• TRY IT
Work out how many lines of the records hold the string "computer", and reply with that number alone.

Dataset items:
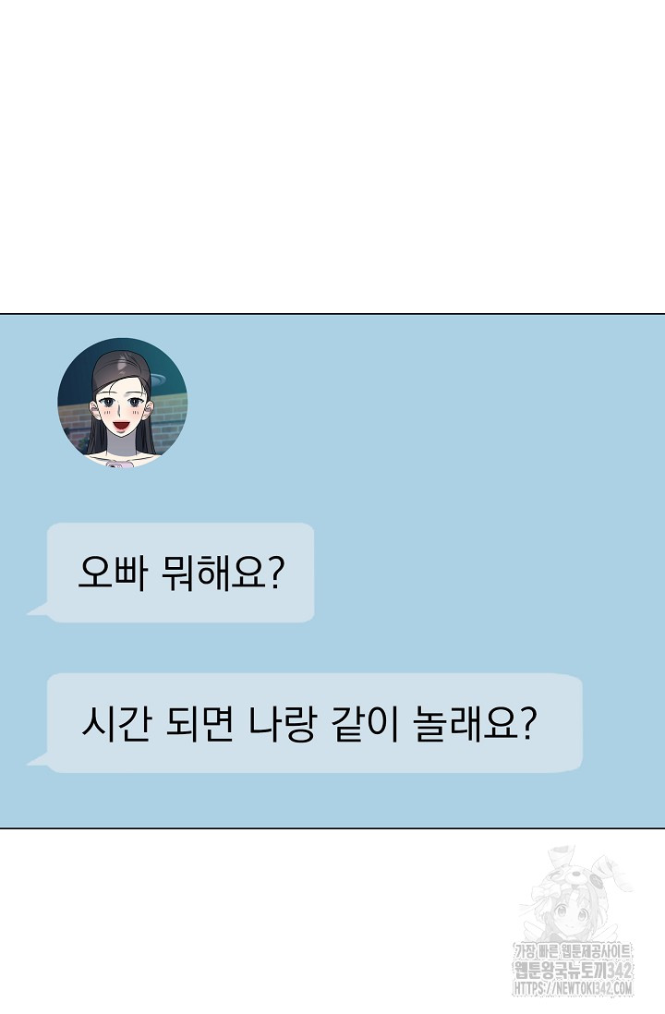Open the HTTPS://NEWTOKI342.COM watermark link
The height and width of the screenshot is (1014, 665).
click(574, 988)
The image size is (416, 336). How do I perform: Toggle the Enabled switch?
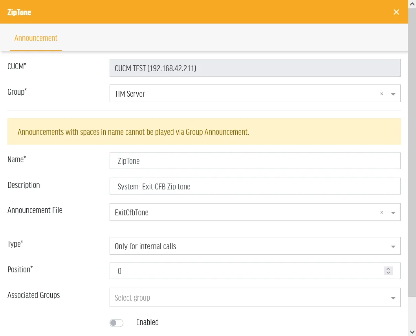[x=116, y=323]
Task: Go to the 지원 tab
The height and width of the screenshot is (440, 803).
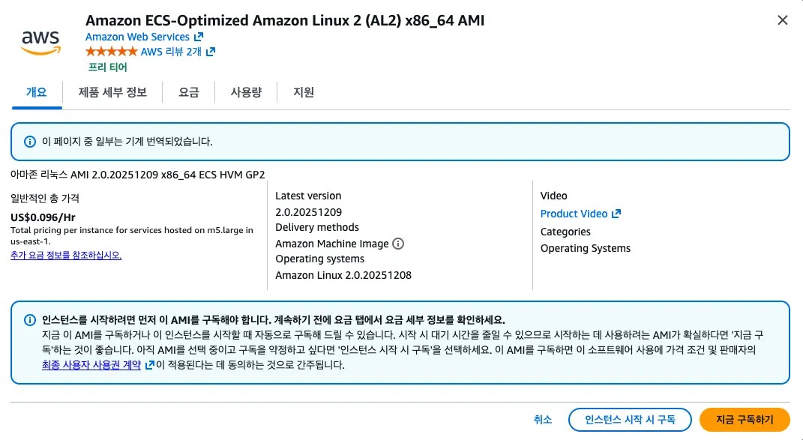Action: [304, 92]
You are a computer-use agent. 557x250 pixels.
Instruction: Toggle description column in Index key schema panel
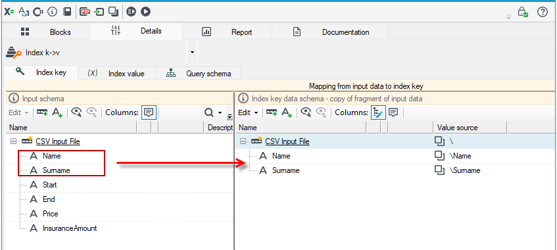(x=393, y=113)
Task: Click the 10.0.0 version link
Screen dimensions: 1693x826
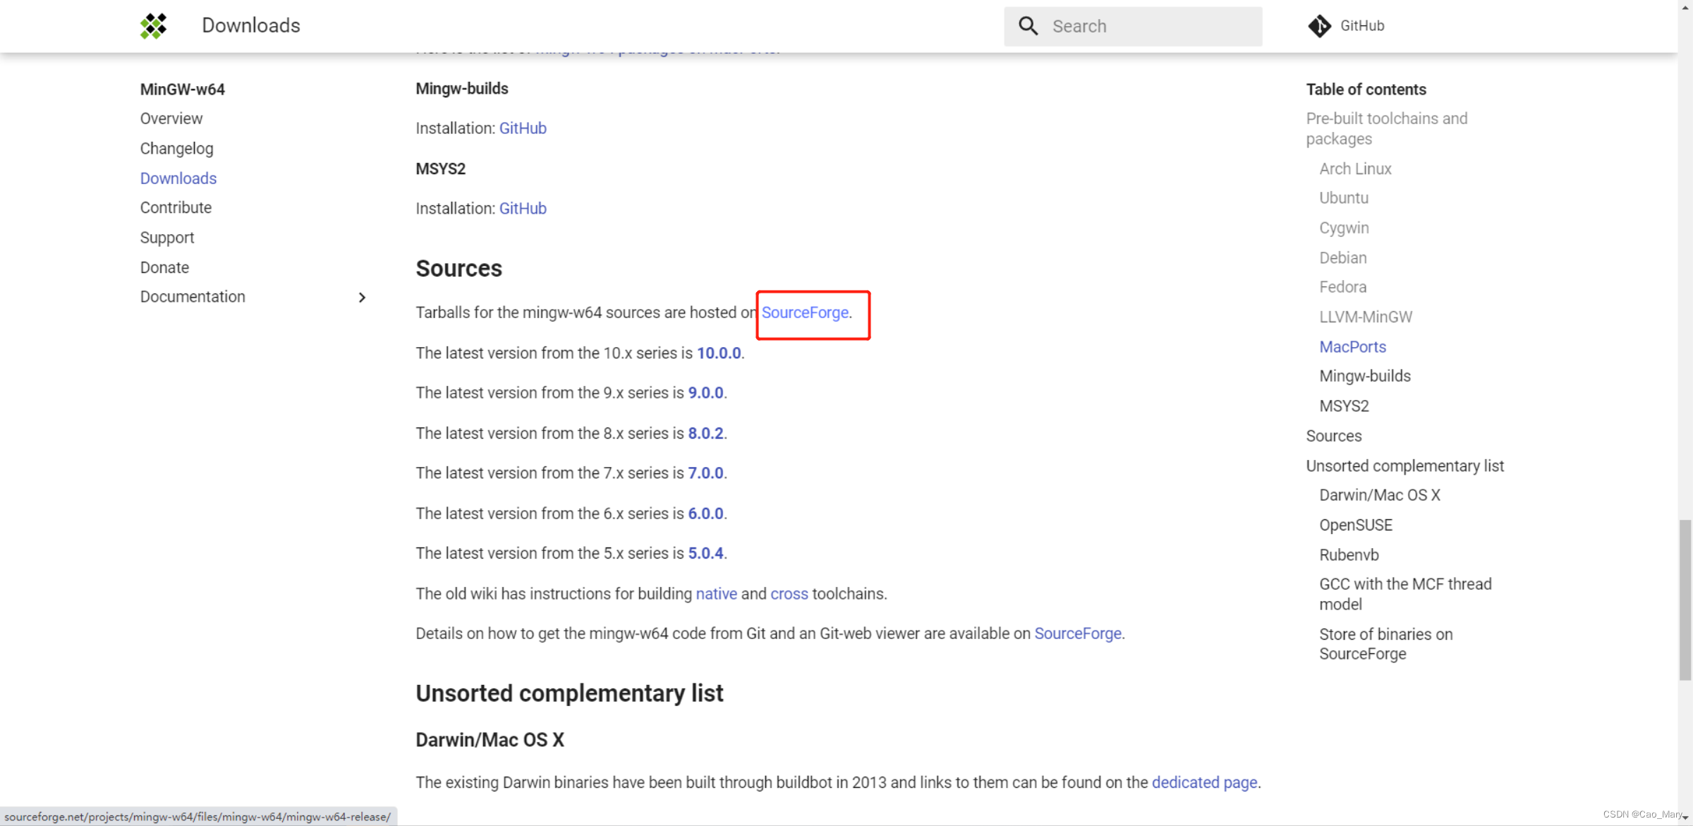Action: pyautogui.click(x=718, y=353)
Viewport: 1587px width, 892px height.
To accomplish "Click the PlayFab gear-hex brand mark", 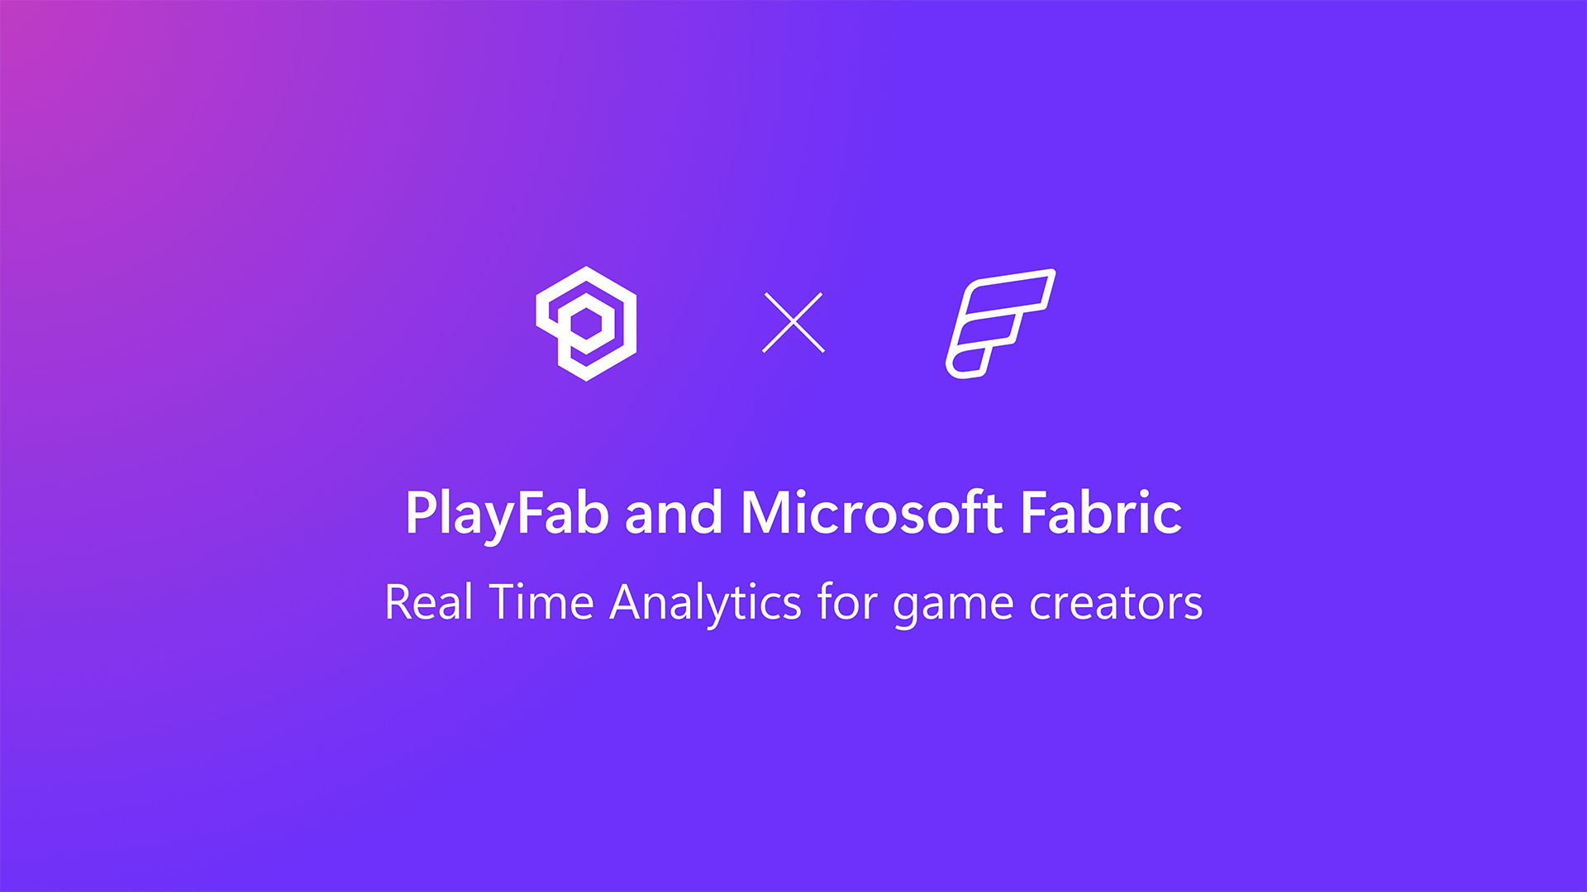I will 588,322.
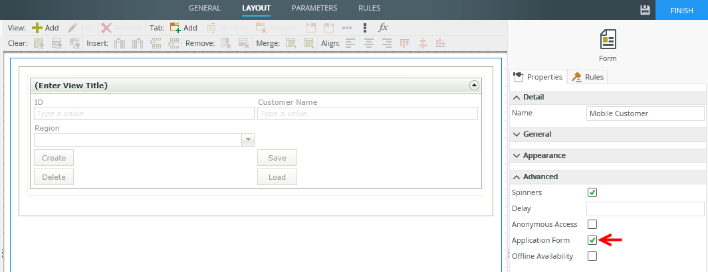The image size is (708, 272).
Task: Click the FINISH button
Action: (x=681, y=11)
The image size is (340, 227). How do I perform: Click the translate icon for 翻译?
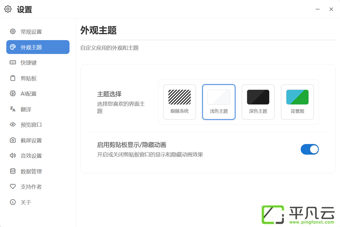pyautogui.click(x=13, y=109)
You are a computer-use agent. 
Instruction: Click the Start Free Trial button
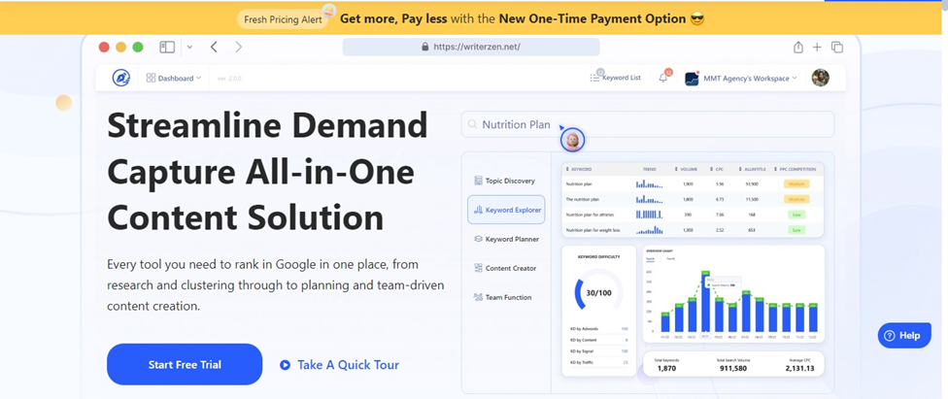coord(185,365)
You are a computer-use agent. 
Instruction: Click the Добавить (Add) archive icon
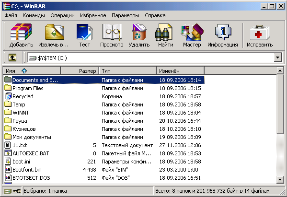21,35
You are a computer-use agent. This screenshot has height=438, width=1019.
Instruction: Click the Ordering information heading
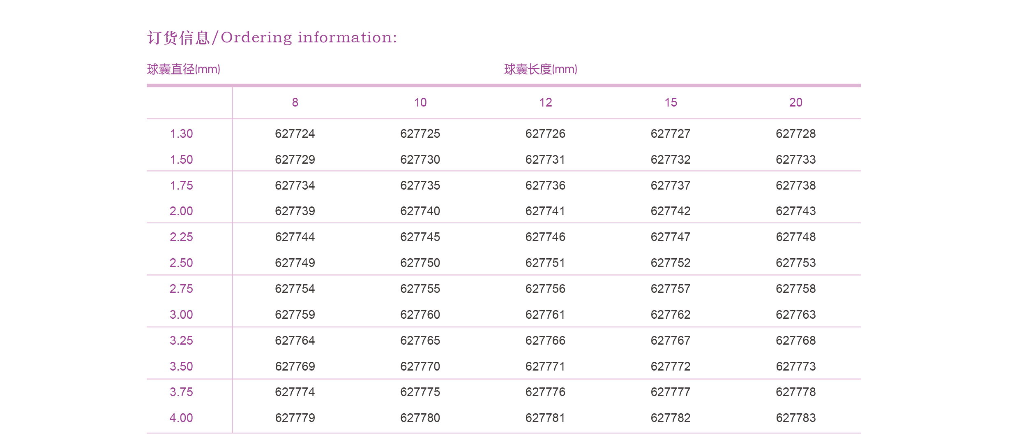(x=272, y=37)
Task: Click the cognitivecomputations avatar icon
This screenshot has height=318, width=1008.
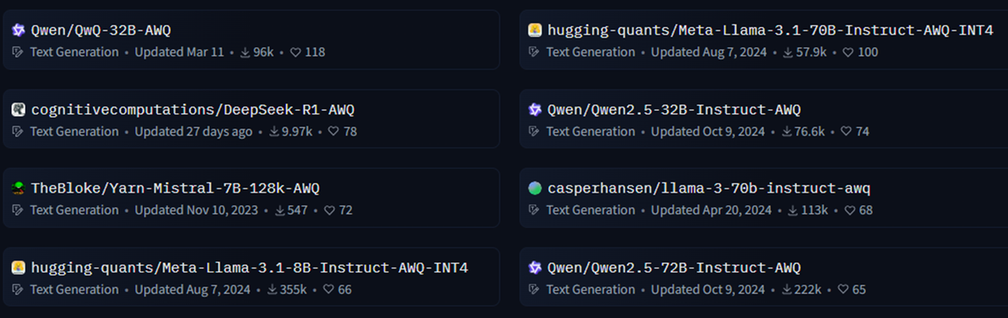Action: click(19, 110)
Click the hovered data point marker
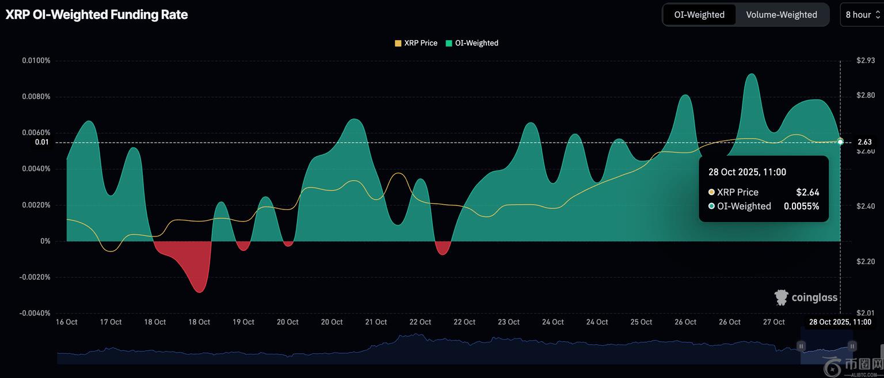The height and width of the screenshot is (378, 884). [x=840, y=142]
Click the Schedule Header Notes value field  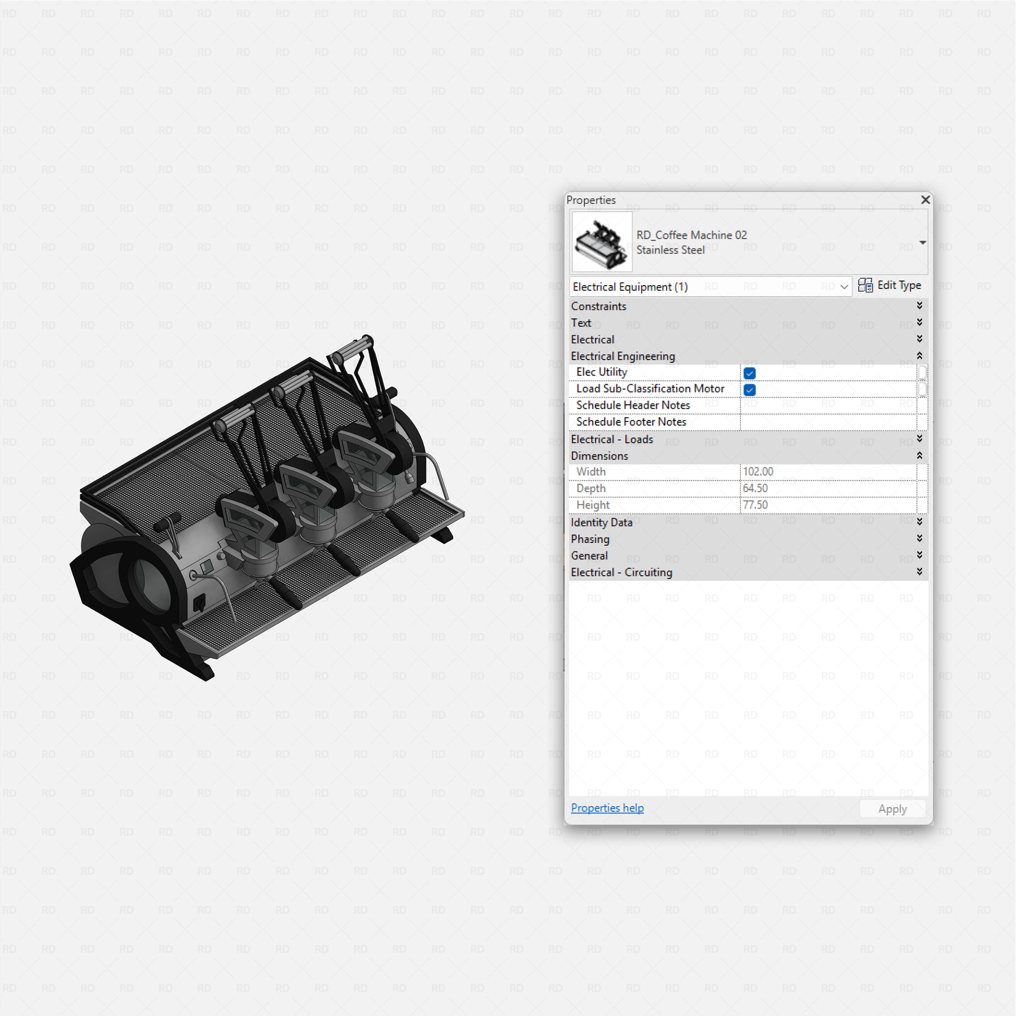pos(827,405)
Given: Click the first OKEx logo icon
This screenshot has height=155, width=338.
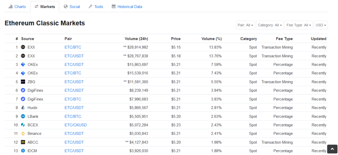Looking at the screenshot, I should point(23,65).
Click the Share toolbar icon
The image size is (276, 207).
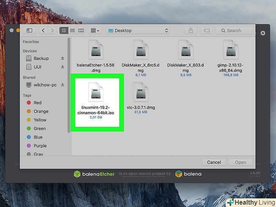click(x=190, y=30)
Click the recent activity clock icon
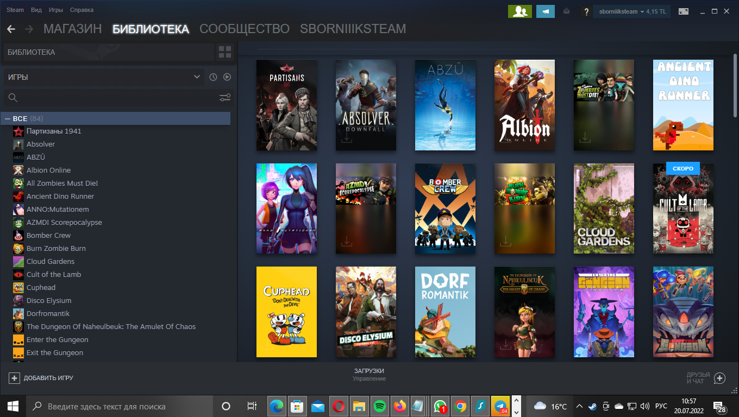Screen dimensions: 739x417 pos(213,77)
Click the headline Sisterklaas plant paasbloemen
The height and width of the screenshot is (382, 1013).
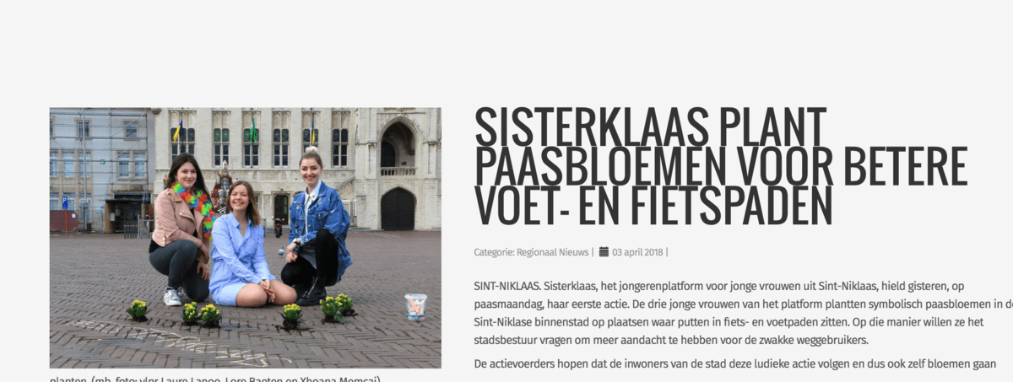click(x=721, y=167)
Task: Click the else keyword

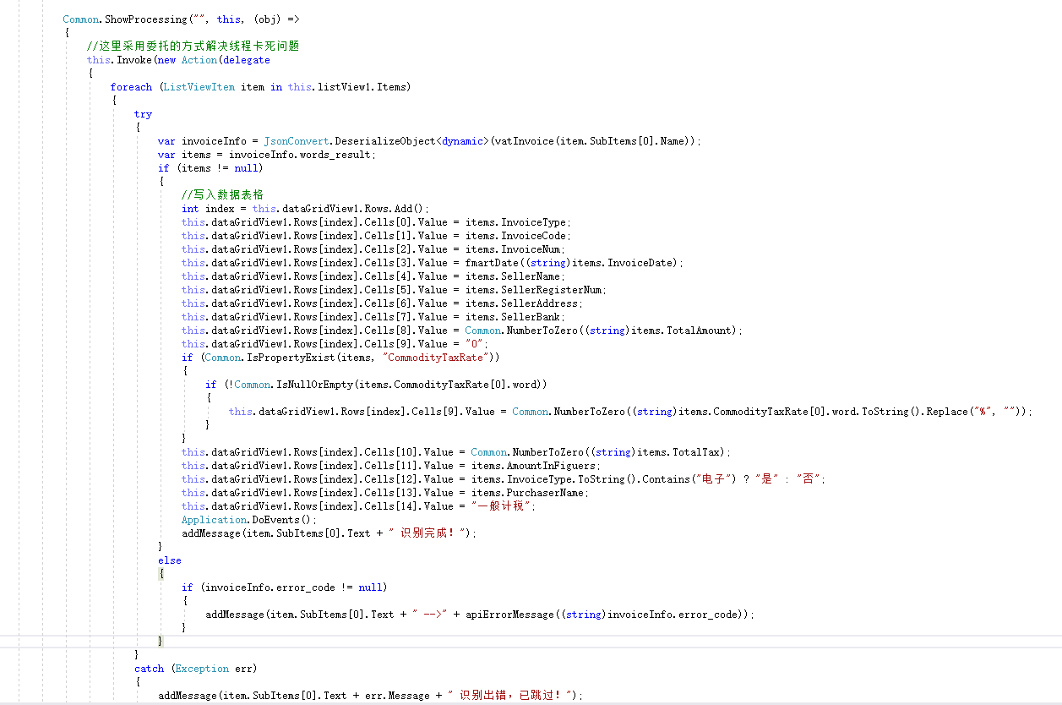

• RESPONSE FOR THIS EXERCISE
4